Recipes for Life -- Recipe for a good relationship

Dry ingredients

1 -1/2 cups respect
2/3 cup patience
1 Tbsp. kindness

Wet ingredients

1/4 cup playfulness
1 tsp. sense of humor
3/4 cup emotional honesty
1 pkg. listening skills
1 Tbsp. introspection
1/3 cup affection
a dash of sweetness


sprinkle with creativity

Preheat oven to 350 degrees. Place all wet ingredients in a bowl and process until smooth. Add dry mixture, and stir evenly. Bake 30 minutes or until -- the center -- is fully cooked. Let cool for 10 minutes. Then, add a touch of grace.


Thought for the day

"When you love, do you love your own reflection -- only loving to be loved -- or can you look beyond your own image into the eyes of your neighbor?" -- Michele Anderson


Question to Ponder

We need questions as much as answers. Questions prompt us to sit in awareness. Sometimes the rush to an answer shuts the awareness down, when the awareness should always seek to be open.

Here's a question to ponder in the space of your quiet moments:

Where does a dead-end lead you?

(Hint: The temptation is to freeze as though you are standing in front of an insurmountable wall. Consider allowing the dead-end to turn you around and send you off on an adventurous detour.)

What tool can be used when you encounter a dead-end?

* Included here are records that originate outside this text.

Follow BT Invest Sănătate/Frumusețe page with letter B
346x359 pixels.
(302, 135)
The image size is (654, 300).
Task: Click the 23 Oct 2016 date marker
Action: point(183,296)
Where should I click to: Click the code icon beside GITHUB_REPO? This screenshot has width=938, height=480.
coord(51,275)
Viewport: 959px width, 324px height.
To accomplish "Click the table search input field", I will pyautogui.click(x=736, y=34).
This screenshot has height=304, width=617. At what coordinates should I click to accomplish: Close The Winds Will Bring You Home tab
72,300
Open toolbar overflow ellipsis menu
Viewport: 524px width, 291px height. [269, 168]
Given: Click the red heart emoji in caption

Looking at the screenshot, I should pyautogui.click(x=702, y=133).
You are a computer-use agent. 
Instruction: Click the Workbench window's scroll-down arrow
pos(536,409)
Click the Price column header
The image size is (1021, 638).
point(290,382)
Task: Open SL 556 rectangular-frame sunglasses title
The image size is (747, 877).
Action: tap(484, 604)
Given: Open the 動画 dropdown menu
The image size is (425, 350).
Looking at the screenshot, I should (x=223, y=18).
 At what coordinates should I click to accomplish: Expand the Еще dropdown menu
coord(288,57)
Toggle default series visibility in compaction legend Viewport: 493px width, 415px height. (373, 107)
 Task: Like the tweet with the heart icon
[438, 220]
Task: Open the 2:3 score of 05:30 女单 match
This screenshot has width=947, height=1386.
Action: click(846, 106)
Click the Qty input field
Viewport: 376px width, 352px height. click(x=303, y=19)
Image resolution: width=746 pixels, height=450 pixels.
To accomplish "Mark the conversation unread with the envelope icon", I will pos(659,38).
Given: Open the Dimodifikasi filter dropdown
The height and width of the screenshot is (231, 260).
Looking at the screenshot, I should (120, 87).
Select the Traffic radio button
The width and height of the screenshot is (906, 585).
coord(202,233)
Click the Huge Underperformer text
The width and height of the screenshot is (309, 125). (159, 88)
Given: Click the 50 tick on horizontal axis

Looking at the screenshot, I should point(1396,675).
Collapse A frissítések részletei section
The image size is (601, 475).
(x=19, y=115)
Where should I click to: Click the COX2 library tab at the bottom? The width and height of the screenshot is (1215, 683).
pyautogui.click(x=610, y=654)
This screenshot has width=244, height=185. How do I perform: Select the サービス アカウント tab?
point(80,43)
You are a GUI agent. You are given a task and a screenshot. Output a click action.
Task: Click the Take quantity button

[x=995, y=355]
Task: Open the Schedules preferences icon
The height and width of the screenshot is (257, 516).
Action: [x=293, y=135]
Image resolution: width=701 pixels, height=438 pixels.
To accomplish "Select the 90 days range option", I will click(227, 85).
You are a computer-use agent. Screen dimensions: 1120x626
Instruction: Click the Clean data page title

(Hint: Consider the power of improvisation. Improvisation is creating from scratch with no rehearsals and pre-planning. Dead-ends catch us in our underwear, we feel exposed, sometimes even humiliated, but there is comedy in the drama. Take a new step even though you think you don't know how: clumsiness can transform into creativity. Spontaneity, flexibility, and playfulness will help you turn a dead-end into a fresh start.)